People's Deputy of Ukraine
- Incumbent
- Assumed office 29 August 2019
- Constituency: Opposition Platform — For Life, No. 33

Personal details
- Born: 2 December 1981 (age 43)
- Political party: Opposition Platform — For Life

= Suto Mamoian =

Ukrainian entrepreneur and politician

Suto Choloievych Mamoian (Суто Чолоєвич Мамоян; born 2 December 1981) is a Ukrainian entrepreneur and politician. He is a People's Deputy of Ukraine in the 9th Ukrainian Verkhovna Rada.

==Biography==
In 2020 Mamoian lived in the village of Nalyvaykivka, in the Makariv district of Kyiv region.

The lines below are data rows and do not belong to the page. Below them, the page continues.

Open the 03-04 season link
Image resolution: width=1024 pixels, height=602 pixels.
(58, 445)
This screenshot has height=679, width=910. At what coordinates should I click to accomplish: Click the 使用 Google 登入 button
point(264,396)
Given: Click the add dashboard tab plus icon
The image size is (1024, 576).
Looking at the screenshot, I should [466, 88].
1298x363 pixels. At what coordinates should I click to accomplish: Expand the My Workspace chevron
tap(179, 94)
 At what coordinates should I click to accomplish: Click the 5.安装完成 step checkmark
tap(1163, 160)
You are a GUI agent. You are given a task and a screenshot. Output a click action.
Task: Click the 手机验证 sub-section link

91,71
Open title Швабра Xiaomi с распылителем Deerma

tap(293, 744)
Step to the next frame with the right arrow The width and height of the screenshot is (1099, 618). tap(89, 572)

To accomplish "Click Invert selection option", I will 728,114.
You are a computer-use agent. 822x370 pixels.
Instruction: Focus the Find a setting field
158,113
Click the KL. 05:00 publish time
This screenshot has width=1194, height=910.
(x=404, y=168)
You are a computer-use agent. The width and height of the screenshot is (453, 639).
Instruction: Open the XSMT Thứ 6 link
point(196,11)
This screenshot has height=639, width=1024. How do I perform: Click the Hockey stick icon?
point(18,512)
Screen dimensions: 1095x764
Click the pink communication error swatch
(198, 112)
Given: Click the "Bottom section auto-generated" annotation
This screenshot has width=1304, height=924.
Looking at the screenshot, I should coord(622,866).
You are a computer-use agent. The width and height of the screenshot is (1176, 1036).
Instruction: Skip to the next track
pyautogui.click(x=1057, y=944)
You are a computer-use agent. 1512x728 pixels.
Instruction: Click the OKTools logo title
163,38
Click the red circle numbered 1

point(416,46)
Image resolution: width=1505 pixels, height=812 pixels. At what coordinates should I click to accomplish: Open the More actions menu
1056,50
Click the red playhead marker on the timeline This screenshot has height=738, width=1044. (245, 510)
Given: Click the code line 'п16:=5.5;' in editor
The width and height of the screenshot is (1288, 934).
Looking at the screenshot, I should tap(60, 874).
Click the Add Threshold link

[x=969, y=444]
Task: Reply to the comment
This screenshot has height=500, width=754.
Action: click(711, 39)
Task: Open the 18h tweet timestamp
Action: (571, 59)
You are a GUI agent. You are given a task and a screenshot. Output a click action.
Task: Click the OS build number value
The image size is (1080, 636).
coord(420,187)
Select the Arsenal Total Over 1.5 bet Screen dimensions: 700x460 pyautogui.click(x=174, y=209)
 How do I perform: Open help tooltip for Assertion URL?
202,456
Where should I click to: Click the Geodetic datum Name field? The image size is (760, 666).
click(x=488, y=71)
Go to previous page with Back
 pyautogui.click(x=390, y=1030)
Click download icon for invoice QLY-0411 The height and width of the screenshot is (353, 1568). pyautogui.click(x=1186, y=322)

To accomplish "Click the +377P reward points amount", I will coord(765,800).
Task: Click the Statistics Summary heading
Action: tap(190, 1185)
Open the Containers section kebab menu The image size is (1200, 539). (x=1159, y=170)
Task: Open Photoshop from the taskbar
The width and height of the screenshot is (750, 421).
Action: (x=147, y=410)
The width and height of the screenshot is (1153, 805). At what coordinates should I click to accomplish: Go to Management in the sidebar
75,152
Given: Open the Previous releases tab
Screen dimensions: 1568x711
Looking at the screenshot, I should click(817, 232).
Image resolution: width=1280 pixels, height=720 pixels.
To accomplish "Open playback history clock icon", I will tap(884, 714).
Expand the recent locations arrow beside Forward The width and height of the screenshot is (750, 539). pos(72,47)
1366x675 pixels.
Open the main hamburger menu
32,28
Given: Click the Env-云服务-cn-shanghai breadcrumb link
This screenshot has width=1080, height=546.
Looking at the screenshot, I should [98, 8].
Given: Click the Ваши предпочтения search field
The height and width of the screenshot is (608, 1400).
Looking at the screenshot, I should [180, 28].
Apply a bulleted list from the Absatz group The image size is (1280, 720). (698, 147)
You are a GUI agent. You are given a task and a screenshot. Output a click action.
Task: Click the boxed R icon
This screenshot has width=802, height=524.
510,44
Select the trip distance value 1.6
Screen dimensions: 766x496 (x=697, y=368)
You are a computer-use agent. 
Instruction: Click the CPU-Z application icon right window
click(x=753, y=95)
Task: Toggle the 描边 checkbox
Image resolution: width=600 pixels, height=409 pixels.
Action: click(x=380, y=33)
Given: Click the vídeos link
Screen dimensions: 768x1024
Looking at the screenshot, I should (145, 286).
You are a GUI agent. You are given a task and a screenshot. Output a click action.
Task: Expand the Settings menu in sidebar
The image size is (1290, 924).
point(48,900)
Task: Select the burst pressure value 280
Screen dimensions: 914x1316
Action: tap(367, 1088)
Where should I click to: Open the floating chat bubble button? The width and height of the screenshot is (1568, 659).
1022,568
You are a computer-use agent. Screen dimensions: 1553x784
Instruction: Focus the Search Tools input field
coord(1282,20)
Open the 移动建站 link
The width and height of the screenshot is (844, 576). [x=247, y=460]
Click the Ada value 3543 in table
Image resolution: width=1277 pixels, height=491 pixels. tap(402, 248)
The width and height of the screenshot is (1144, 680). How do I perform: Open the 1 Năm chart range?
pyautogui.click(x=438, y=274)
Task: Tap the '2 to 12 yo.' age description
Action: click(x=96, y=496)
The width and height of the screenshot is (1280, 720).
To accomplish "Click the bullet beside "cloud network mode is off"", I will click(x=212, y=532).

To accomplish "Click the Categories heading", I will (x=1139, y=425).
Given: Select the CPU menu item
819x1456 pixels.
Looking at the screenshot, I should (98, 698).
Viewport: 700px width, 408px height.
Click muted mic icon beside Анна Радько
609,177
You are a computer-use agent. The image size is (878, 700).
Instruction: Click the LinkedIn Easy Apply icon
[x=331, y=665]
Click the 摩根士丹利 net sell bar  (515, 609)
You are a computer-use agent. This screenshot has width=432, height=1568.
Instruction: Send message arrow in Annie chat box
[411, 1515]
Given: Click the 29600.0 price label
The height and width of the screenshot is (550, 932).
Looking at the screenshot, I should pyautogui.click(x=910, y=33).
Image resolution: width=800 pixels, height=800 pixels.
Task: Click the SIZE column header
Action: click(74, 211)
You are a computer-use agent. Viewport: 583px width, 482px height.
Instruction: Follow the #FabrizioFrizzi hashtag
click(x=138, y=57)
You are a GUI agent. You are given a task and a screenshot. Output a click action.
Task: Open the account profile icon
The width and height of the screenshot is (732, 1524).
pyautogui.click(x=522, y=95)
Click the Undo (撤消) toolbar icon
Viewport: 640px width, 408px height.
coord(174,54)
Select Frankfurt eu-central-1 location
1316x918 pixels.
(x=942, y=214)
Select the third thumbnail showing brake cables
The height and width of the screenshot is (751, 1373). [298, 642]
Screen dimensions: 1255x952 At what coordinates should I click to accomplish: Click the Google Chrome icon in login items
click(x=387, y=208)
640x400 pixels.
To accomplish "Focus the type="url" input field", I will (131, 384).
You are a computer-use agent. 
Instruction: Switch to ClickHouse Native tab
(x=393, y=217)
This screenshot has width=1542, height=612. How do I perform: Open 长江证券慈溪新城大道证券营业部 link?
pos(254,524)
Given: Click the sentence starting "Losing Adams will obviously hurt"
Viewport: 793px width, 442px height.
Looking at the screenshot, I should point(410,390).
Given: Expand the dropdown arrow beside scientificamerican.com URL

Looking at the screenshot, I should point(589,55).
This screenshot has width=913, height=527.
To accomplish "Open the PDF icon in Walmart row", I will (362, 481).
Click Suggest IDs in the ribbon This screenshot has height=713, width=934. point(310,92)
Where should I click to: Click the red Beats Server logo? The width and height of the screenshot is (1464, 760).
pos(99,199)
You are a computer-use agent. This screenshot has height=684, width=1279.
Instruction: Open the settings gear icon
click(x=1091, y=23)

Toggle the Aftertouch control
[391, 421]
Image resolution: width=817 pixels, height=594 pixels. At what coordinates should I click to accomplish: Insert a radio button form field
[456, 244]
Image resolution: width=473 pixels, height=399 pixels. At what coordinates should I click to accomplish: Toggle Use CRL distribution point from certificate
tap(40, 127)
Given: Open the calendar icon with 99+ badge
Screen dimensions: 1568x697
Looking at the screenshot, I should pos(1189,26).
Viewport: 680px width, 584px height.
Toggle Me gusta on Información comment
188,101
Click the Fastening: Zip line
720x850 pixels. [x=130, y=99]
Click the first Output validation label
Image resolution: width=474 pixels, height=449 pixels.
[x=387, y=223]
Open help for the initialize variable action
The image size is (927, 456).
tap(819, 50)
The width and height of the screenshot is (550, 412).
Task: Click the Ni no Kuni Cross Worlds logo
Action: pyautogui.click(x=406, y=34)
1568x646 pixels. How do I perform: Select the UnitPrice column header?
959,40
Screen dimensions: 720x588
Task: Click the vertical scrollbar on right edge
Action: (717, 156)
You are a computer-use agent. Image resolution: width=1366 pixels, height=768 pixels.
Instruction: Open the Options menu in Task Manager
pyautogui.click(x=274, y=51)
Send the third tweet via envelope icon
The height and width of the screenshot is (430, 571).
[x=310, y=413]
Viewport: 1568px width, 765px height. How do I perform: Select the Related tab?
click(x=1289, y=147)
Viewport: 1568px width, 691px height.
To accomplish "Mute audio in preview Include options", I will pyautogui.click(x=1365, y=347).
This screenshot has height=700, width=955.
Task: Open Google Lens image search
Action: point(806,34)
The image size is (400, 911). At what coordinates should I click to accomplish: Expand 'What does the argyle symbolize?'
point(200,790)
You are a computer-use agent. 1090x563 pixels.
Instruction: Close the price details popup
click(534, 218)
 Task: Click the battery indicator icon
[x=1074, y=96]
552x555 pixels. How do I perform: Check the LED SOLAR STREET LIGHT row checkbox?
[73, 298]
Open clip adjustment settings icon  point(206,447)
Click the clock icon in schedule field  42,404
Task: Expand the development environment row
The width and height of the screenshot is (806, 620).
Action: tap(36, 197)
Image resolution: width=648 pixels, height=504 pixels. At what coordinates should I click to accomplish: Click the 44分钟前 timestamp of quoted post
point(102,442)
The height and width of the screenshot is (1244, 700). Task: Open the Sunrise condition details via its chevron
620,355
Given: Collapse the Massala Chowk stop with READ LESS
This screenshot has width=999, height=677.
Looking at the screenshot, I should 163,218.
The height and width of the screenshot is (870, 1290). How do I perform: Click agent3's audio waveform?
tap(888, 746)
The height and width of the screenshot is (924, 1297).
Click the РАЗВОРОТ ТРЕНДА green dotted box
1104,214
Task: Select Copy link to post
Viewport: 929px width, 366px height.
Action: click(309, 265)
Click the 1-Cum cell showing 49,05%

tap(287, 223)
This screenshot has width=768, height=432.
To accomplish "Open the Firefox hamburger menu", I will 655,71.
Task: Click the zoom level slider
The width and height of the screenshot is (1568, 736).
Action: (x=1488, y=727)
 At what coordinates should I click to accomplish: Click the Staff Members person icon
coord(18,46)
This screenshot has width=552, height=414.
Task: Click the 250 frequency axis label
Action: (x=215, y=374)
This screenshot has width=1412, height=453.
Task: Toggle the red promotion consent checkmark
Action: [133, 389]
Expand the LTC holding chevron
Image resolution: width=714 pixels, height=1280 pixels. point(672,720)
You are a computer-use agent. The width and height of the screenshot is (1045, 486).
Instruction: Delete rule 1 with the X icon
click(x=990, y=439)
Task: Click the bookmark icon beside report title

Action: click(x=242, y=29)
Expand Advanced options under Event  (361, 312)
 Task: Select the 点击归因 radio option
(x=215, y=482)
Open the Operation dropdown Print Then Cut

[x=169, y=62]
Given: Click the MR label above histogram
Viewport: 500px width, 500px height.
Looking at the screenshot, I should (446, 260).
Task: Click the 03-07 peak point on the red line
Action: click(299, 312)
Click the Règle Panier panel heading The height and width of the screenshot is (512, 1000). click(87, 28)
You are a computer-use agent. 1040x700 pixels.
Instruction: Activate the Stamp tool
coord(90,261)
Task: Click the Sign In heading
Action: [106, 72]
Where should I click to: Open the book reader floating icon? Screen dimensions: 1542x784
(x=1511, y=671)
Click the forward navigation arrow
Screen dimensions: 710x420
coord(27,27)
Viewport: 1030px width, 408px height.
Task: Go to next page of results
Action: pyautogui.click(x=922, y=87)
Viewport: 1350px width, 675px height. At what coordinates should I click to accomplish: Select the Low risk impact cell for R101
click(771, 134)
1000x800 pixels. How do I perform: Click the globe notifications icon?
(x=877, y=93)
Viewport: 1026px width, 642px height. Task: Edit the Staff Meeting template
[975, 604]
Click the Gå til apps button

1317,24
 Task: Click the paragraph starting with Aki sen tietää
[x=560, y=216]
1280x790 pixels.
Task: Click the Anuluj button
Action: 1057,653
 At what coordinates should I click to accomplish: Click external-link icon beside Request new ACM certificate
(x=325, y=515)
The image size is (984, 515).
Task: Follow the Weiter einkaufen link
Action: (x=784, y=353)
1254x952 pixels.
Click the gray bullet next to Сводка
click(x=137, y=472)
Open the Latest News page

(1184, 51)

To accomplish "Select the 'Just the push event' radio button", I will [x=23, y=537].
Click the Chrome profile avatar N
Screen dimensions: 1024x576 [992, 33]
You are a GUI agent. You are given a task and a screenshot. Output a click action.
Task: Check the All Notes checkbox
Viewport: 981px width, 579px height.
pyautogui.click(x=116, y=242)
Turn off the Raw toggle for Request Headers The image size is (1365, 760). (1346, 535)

He is the founder of LLC "Mehapolis-Hrup", and the deputy director of the LLC "Miasprom".

==Parliamentary activities==
In the early parliamentary elections of 2019, he was a candidate for people's deputies from the political party "Opposition Platform — For Life", on general state multi-mandate constituency, Number 33 on the list. On 29 August 2019, he took the oath of People's Deputy of Ukraine.

He is a member of the Verkhovna Rada of Ukraine Committee on Law Enforcement and the Standing Delegation in the Parliamentary Dimension of the Central European Initiative.

Furthermore, Mamolan is the head of a group for inter-parliamentary relations with the Islamic Republic of Afghanistan and the co-chairman of a group for inter-parliamentary relations with the Republic of Iraq. He is member of the groups for inter-parliamentary relations with the United Arab Emirates, Armenia, the United States of America, the State of Israel and the United Kingdom of Great Britain and Northern Ireland.